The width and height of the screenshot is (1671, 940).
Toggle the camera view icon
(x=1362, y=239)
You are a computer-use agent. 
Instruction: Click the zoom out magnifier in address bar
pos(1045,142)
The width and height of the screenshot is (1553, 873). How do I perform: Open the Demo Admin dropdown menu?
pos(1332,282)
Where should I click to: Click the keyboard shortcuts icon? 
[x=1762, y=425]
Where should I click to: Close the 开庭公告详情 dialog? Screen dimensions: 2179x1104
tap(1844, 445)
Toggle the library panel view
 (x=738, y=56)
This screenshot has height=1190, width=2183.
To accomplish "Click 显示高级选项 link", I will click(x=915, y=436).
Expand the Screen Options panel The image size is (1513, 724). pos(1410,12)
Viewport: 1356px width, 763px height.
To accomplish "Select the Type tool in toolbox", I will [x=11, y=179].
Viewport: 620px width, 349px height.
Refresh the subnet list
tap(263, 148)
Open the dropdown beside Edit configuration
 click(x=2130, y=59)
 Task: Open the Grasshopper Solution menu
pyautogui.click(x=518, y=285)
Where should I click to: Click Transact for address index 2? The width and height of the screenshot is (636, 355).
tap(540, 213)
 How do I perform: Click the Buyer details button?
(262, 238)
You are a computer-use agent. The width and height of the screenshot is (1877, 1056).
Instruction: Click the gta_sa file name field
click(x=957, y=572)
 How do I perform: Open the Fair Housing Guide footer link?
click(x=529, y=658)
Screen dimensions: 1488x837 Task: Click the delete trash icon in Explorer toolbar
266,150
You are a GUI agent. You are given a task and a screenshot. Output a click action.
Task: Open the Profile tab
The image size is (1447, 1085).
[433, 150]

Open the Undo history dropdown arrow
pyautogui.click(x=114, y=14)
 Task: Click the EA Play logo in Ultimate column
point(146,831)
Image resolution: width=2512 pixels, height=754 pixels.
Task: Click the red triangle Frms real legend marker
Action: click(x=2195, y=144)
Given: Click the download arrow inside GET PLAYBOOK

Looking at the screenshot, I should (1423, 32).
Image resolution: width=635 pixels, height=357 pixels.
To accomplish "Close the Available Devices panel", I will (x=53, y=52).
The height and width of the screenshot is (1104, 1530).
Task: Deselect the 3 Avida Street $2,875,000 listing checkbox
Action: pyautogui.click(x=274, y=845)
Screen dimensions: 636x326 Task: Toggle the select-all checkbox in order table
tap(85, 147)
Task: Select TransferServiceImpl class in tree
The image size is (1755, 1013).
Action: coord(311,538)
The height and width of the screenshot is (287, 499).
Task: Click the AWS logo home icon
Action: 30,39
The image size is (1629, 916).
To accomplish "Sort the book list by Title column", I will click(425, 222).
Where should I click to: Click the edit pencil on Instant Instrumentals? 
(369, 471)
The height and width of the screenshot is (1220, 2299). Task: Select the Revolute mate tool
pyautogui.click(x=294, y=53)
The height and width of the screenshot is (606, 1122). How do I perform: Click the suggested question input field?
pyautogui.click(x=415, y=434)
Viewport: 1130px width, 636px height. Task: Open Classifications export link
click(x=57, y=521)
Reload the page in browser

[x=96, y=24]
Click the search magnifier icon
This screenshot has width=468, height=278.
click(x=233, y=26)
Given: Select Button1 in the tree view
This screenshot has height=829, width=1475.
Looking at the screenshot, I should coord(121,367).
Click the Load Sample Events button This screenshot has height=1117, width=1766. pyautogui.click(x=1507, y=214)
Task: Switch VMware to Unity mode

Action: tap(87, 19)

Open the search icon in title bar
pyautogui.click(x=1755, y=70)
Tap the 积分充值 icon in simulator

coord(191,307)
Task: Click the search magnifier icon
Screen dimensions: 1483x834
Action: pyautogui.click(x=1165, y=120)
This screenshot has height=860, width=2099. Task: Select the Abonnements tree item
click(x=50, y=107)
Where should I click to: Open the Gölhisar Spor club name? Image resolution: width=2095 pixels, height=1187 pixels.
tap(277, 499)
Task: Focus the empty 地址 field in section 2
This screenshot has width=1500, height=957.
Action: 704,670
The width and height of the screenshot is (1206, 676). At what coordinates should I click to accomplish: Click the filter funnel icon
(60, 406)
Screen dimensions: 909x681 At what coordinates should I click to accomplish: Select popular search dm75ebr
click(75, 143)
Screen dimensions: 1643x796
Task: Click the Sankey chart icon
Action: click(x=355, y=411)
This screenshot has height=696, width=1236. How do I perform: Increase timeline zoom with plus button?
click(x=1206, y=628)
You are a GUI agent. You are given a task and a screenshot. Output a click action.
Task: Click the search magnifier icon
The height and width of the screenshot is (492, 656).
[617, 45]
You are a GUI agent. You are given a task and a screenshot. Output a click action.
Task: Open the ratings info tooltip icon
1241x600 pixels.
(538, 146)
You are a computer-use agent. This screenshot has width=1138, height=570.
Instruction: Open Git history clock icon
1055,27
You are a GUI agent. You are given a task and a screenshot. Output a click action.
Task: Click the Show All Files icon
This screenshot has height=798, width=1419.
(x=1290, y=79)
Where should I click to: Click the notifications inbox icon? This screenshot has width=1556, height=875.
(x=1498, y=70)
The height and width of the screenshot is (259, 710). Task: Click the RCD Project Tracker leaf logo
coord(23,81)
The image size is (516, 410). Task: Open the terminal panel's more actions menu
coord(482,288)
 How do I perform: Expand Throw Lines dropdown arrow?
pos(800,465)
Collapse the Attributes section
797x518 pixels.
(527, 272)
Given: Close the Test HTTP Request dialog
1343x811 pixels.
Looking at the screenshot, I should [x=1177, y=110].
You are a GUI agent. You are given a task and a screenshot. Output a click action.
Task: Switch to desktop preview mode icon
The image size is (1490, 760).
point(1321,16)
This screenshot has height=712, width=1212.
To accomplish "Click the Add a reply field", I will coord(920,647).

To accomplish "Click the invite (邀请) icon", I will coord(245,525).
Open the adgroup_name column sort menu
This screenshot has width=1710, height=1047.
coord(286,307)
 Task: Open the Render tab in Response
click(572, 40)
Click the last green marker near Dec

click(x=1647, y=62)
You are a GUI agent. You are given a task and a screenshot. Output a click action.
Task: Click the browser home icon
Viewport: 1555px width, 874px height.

§ ABOUT THIS TASK: The records need to be reproduced in their entirety, word for word.

§ WRITTEN ANSWER:
The width and height of the screenshot is (1671, 940).
Toggle the camera view icon
(x=1362, y=239)
You are a computer-use agent. 
Instruction: Click the zoom out magnifier in address bar
pos(1045,142)
The width and height of the screenshot is (1553, 873). How do I perform: Open the Demo Admin dropdown menu?
pos(1332,282)
Where should I click to: Click the keyboard shortcuts icon? 
[x=1762, y=425]
Where should I click to: Close the 开庭公告详情 dialog? Screen dimensions: 2179x1104
tap(1844, 445)
Toggle the library panel view
 (x=738, y=56)
This screenshot has height=1190, width=2183.
To accomplish "Click 显示高级选项 link", I will click(x=915, y=436).
Expand the Screen Options panel The image size is (1513, 724). pos(1410,12)
Viewport: 1356px width, 763px height.
To accomplish "Select the Type tool in toolbox", I will [x=11, y=179].
Viewport: 620px width, 349px height.
Refresh the subnet list
tap(263, 148)
Open the dropdown beside Edit configuration
 click(x=2130, y=59)
 Task: Open the Grasshopper Solution menu
pyautogui.click(x=518, y=285)
Where should I click to: Click Transact for address index 2? The width and height of the screenshot is (636, 355).
tap(540, 213)
 How do I perform: Click the Buyer details button?
(262, 238)
You are a computer-use agent. The width and height of the screenshot is (1877, 1056).
Instruction: Click the gta_sa file name field
click(x=957, y=572)
 How do I perform: Open the Fair Housing Guide footer link?
click(x=529, y=658)
Screen dimensions: 1488x837 Task: Click the delete trash icon in Explorer toolbar
266,150
You are a GUI agent. You are given a task and a screenshot. Output a click action.
Task: Open the Profile tab
The image size is (1447, 1085).
[433, 150]

Open the Undo history dropdown arrow
pyautogui.click(x=114, y=14)
 Task: Click the EA Play logo in Ultimate column
point(146,831)
Image resolution: width=2512 pixels, height=754 pixels.
Task: Click the red triangle Frms real legend marker
Action: click(x=2195, y=144)
Given: Click the download arrow inside GET PLAYBOOK

Looking at the screenshot, I should (1423, 32).
Image resolution: width=635 pixels, height=357 pixels.
To accomplish "Close the Available Devices panel", I will (x=53, y=52).
The height and width of the screenshot is (1104, 1530).
Task: Deselect the 3 Avida Street $2,875,000 listing checkbox
Action: pyautogui.click(x=274, y=845)
Screen dimensions: 636x326 Task: Toggle the select-all checkbox in order table
tap(85, 147)
Task: Select TransferServiceImpl class in tree
The image size is (1755, 1013).
Action: coord(311,538)
The height and width of the screenshot is (287, 499).
Task: Click the AWS logo home icon
Action: 30,39
The image size is (1629, 916).
To accomplish "Sort the book list by Title column", I will click(425, 222).
Where should I click to: Click the edit pencil on Instant Instrumentals? 
(369, 471)
The height and width of the screenshot is (1220, 2299). Task: Select the Revolute mate tool
pyautogui.click(x=294, y=53)
The height and width of the screenshot is (606, 1122). How do I perform: Click the suggested question input field?
pyautogui.click(x=415, y=434)
Viewport: 1130px width, 636px height. Task: Open Classifications export link
click(x=57, y=521)
Reload the page in browser

[x=96, y=24]
Click the search magnifier icon
This screenshot has width=468, height=278.
click(x=233, y=26)
Given: Select Button1 in the tree view
This screenshot has height=829, width=1475.
Looking at the screenshot, I should coord(121,367).
Click the Load Sample Events button This screenshot has height=1117, width=1766. pyautogui.click(x=1507, y=214)
Task: Switch VMware to Unity mode

Action: tap(87, 19)

Open the search icon in title bar
pyautogui.click(x=1755, y=70)
Tap the 积分充值 icon in simulator

coord(191,307)
Task: Click the search magnifier icon
Screen dimensions: 1483x834
Action: pyautogui.click(x=1165, y=120)
This screenshot has height=860, width=2099. Task: Select the Abonnements tree item
click(x=50, y=107)
Where should I click to: Open the Gölhisar Spor club name? Image resolution: width=2095 pixels, height=1187 pixels.
tap(277, 499)
Task: Focus the empty 地址 field in section 2
This screenshot has width=1500, height=957.
Action: 704,670
The width and height of the screenshot is (1206, 676). At what coordinates should I click to accomplish: Click the filter funnel icon
(60, 406)
Screen dimensions: 909x681 At what coordinates should I click to accomplish: Select popular search dm75ebr
click(75, 143)
Screen dimensions: 1643x796
Task: Click the Sankey chart icon
Action: click(x=355, y=411)
This screenshot has height=696, width=1236. How do I perform: Increase timeline zoom with plus button?
click(x=1206, y=628)
You are a GUI agent. You are given a task and a screenshot. Output a click action.
Task: Click the search magnifier icon
The height and width of the screenshot is (492, 656).
[617, 45]
You are a GUI agent. You are given a task and a screenshot. Output a click action.
Task: Open the ratings info tooltip icon
1241x600 pixels.
(538, 146)
You are a computer-use agent. This screenshot has width=1138, height=570.
Instruction: Open Git history clock icon
1055,27
You are a GUI agent. You are given a task and a screenshot. Output a click action.
Task: Click the Show All Files icon
This screenshot has height=798, width=1419.
(x=1290, y=79)
Where should I click to: Click the notifications inbox icon? This screenshot has width=1556, height=875.
(x=1498, y=70)
The height and width of the screenshot is (259, 710). Task: Click the RCD Project Tracker leaf logo
coord(23,81)
The image size is (516, 410). Task: Open the terminal panel's more actions menu
coord(482,288)
 How do I perform: Expand Throw Lines dropdown arrow?
pos(800,465)
Collapse the Attributes section
797x518 pixels.
(527, 272)
Given: Close the Test HTTP Request dialog
1343x811 pixels.
Looking at the screenshot, I should [x=1177, y=110].
You are a GUI agent. You are given a task and a screenshot. Output a click action.
Task: Switch to desktop preview mode icon
The image size is (1490, 760).
point(1321,16)
This screenshot has height=712, width=1212.
To accomplish "Click the Add a reply field", I will coord(920,647).

To accomplish "Click the invite (邀请) icon", I will coord(245,525).
Open the adgroup_name column sort menu
This screenshot has width=1710, height=1047.
coord(286,307)
 Task: Open the Render tab in Response
click(572, 40)
Click the last green marker near Dec

click(x=1647, y=62)
You are a GUI agent. You are given a task and a screenshot. Output a click action.
Task: Click the browser home icon
Viewport: 1555px width, 874px height.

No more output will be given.